Data extracts
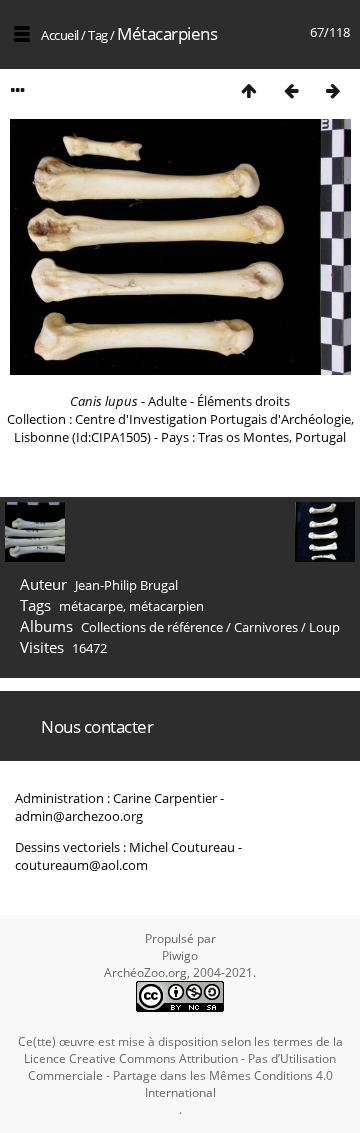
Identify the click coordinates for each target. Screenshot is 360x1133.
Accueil (60, 35)
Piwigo (180, 955)
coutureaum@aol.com (81, 865)
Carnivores (266, 627)
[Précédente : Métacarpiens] (291, 90)
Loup (324, 627)
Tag (98, 35)
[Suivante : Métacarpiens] (333, 90)
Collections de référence (152, 627)
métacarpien (166, 606)
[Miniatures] (249, 90)
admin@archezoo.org (79, 816)
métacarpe (91, 606)
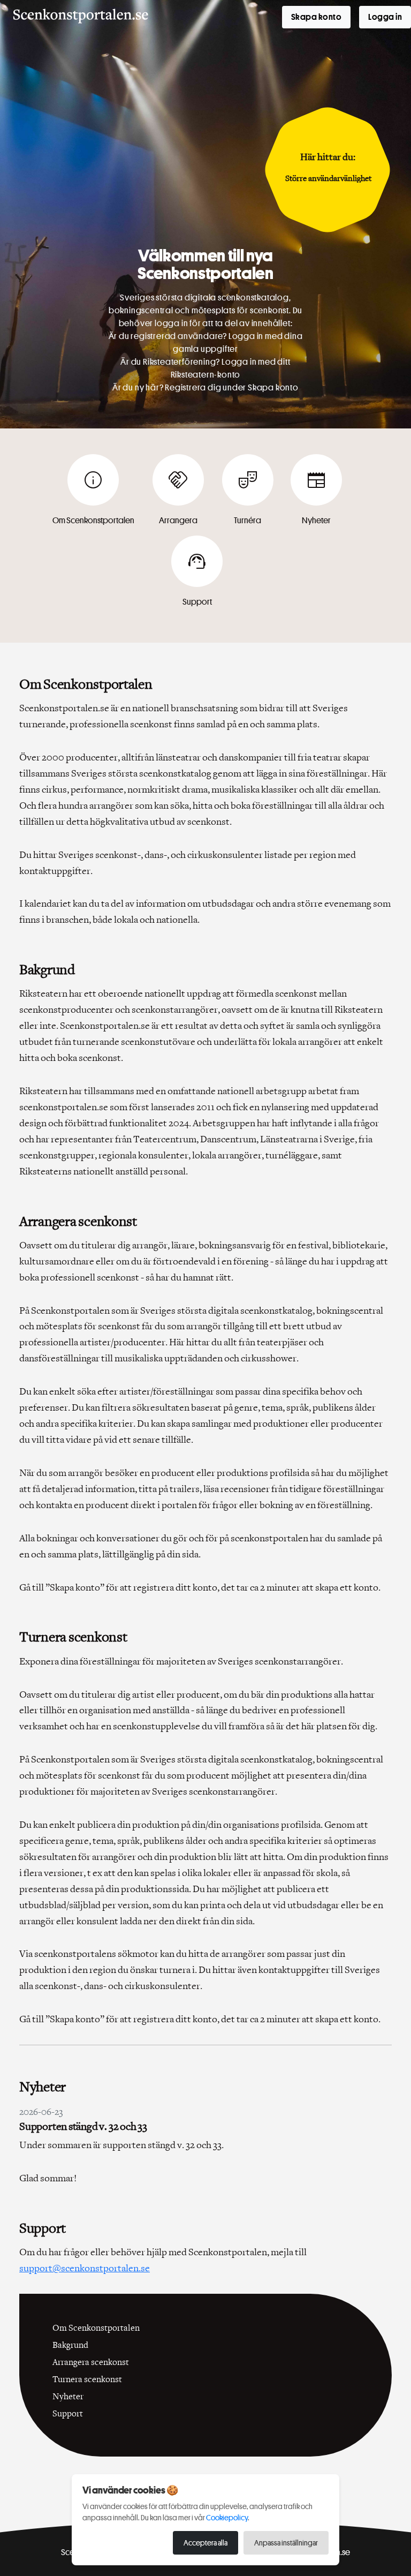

Problem details
Extract from the listing above the lines between the line containing "Piwigo (180, 955)" and the line containing "[Miniatures] (249, 90)", keeping both of those lines. Output nothing else.

Task solution
Piwigo (180, 955)
coutureaum@aol.com (81, 865)
Carnivores (266, 627)
[Précédente : Métacarpiens] (291, 90)
Loup (324, 627)
Tag (98, 35)
[Suivante : Métacarpiens] (333, 90)
Collections de référence (152, 627)
métacarpien (166, 606)
[Miniatures] (249, 90)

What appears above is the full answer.